God, I remember the first time I saw you it wasn’t even a love at first sight nor an attraction it’s like same poles of the magnet colliding. I did not try to pursue you for three years because dammit what a waste of time. Every day, I often remind myself whenever I see you that I don’t like you not one bit because there is nothing to like. When we became a couple you should have seen how horrified I was that after three long years why did I have to be with you.IMG_3291

And now, after five horrendous years of being together we parted because it was my fault. We were supposed to be married, you and me both wearing the ring our symbol of unending love but then I left the wedding and you remained.  Because I chose my own self more than you.

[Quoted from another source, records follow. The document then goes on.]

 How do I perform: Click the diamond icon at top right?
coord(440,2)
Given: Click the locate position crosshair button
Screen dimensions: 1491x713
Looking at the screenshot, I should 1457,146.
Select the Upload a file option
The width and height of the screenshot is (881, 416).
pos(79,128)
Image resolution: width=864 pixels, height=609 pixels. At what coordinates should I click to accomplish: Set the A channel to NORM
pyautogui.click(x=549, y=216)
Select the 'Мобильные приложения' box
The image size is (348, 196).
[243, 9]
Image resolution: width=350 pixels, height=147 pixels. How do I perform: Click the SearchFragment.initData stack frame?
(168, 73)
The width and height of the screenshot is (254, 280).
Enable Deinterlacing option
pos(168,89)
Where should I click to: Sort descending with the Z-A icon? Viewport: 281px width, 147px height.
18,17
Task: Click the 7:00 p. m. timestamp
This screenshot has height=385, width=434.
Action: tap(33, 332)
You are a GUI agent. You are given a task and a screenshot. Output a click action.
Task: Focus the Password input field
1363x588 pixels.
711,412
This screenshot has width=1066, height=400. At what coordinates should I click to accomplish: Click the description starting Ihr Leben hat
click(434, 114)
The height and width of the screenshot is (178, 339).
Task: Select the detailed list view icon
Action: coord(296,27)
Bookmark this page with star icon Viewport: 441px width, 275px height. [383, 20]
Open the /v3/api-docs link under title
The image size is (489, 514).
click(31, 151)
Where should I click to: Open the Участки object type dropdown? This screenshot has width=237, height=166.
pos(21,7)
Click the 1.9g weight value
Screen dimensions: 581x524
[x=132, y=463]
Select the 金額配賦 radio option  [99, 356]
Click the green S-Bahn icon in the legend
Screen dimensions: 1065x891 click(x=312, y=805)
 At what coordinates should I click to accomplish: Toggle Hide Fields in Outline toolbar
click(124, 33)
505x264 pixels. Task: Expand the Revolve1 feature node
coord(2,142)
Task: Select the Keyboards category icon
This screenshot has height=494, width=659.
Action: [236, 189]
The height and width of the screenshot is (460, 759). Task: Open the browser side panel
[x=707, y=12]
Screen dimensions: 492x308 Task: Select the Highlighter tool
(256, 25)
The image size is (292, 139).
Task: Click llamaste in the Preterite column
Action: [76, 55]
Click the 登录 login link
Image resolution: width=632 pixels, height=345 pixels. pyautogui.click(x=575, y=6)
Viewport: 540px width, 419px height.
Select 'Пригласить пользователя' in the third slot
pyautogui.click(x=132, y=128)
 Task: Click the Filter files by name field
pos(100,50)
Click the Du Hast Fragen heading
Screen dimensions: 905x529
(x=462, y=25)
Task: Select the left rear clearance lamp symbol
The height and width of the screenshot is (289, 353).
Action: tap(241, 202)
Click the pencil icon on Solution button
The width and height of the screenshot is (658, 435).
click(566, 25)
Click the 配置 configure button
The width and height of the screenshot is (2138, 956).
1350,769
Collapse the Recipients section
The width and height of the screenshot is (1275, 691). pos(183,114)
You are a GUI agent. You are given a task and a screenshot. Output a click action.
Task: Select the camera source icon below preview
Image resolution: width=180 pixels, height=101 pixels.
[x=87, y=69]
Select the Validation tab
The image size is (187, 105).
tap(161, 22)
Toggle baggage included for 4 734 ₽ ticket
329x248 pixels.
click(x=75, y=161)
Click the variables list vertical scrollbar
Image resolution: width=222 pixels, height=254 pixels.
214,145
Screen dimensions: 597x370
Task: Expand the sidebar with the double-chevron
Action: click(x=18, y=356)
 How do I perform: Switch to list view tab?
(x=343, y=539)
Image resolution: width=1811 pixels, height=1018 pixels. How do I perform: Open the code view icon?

And when I saw you again after the failed wedding, you don’t remember what you said didn’t you? “I love you, god, I love you. You were always the one for me, always. We both know but why? Why did you have to leave me at the altar? Why? I thought you loved me. I will give you up if that’s what you want because I love you but please tell me the reason. Of why after all this time you would leave me, that after all this time you’re giving up on us. Please. I love you.” but then I told you “I chose myself over you, goodbye.” I did that without turning back.IMG_3300

You know, don’t you? That I don’t speak the opposite of what I say especially when I’m hurt? Because I hate you I don’t have any plans on bringing you back in my life because you were never the one meant for me, the one who holds my heart, and the reason of my existence.

 

(A/N: I decided to write a translation of the letter that the guy wrote in order to have a better grasp of the emotions that the guy is going through so please, read it. Thanks!)

 

TRANSLATION

OPPOSITES

You know, don’t you? That I most often speak the opposite of what I say especially when I am hurt?

I’m writing this because I want to; I’m not writing this out of boredom. So dammit girl, continue reading this damn letter because all the thoughts I muster right now is in this letter.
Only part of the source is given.